Traditional Pilots vs. Viewer Measurement

Few know and appreciate that one of the best examples of the power, indeed the magic, of modern data analytics is Netflix’s series House of Cards (HOC).


Indeed, HOC registers as one of the most successful TV and video programming introductions of all time. Yet, what is most remarkable is how HOC was developed and introduced. As HOC star Kevin Spacey explained in his iconic YouTube speech, “Netflix was the only network that said, ‘We believe in you…we’ve run our data, and it tells us the audience would watch this series’” (emphasis added).


Netflix replaced the traditional (and very expensive) “pilot” TV test process with intimate knowledge (via intensive data analytics) of the Netflix viewer. Netflix used its sophisticated data analytics as a basis to invest $100 million upfront in HOC; then, as a basis to green light HOC for at least four seasons (thru 2016), and for today’s 39 completed episodes. Today, Netflix producers envision a 12-season collection of HOC, through 2023.

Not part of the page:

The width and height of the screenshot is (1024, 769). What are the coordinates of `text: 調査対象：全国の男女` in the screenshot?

Anther Example: AMC and ‘Mad Men’

Other ways in which data about viewers is being collected are nearly as interesting. AMC, the network home of The Walking Dead and Mad Men, has also taken a fascinating lean toward data collection and analysis.


As noted in a recent, free IBM-New Bay Media whitepaper, Vitaly Tsivin, AMC’s SVP of business intelligence, used IBM’s advanced analytics to get a richer picture of who its viewers are, what they want, and how to keep their attention in an increasingly crowded entertainment marketplace.

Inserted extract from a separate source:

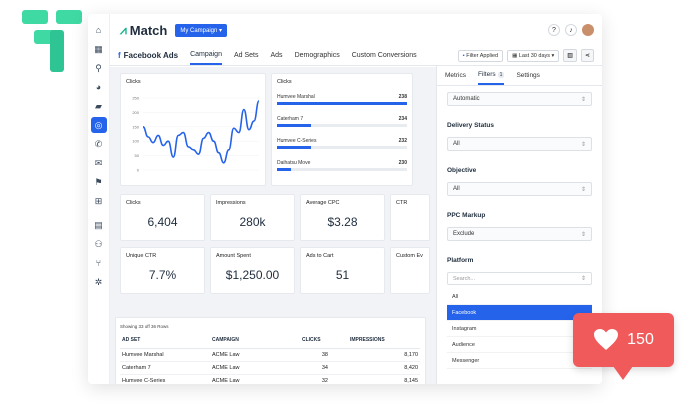 This screenshot has width=700, height=408. I want to click on filter-chip-label: Filter Applied, so click(482, 56).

“We need to know who’s watching and why, and we need to know it quickly, so that we can decide…whether to run an ad or a promo in a particular slot during tomorrow night’s episode of Mad Men,” Tsivin said.


Much of the challenge comes from having so much information available – hundreds of billions of rows of data from industry providers such as Nielsen and comScore; from channels such as AMC’s TV everywhere live Web streaming app and video-on-demand service; from retail partners such as iTunes and Amazon; and from third-party online video services such as Netflix and Hulu – and the need to analyze data minute-by-minute and viewer-by-viewer.


And CBS, Too

A recent article talked of CBS News Digital (CBSN), a free, ad-supported streaming news network, available on the Web, via mobile and on connected TVs. Providing 15 hours a day, typically, of news-related content, CBSN taps into its deep well of video viewer data and analytics, much of it via social media, to determine what  viewers want to see (or see more of).

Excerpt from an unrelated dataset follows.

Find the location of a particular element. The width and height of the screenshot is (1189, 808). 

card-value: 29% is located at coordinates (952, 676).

The data analysis also helps CBS News strategize what content to promote on its social channels. Additionally, data influences CBSN content in the presentation itself, i.e., if the average age of the viewing audience is 40 years old, a subtle but important change involves dressing male news anchors without ties, and having all anchors stand instead of sit behind a desk occasionally.


CBSN is another prime example of how networks and others in the ecosystem are accessing data and analyzing it to drive better viewing and thus more profits in the making and distribution of content.


10 Lessons

The IBM white paper mentioned above spells out 10 key lessons that members of the telecom, media, and entertainment ecosystem need to consider and eventually understand and implement if they are to be successful in marketing and selling future content, including (1) Know Your Goals; (2) Know the Viewer; and (8) Realize the Vastness and Potential of Today’s Analytics.


A current telecom adage has it, “We will see more change in the next 10 years than we have in the past 100.” Data analytics in the media, entertainment and telecom worlds (especially the video part of those) is a perfect example of this very lesson.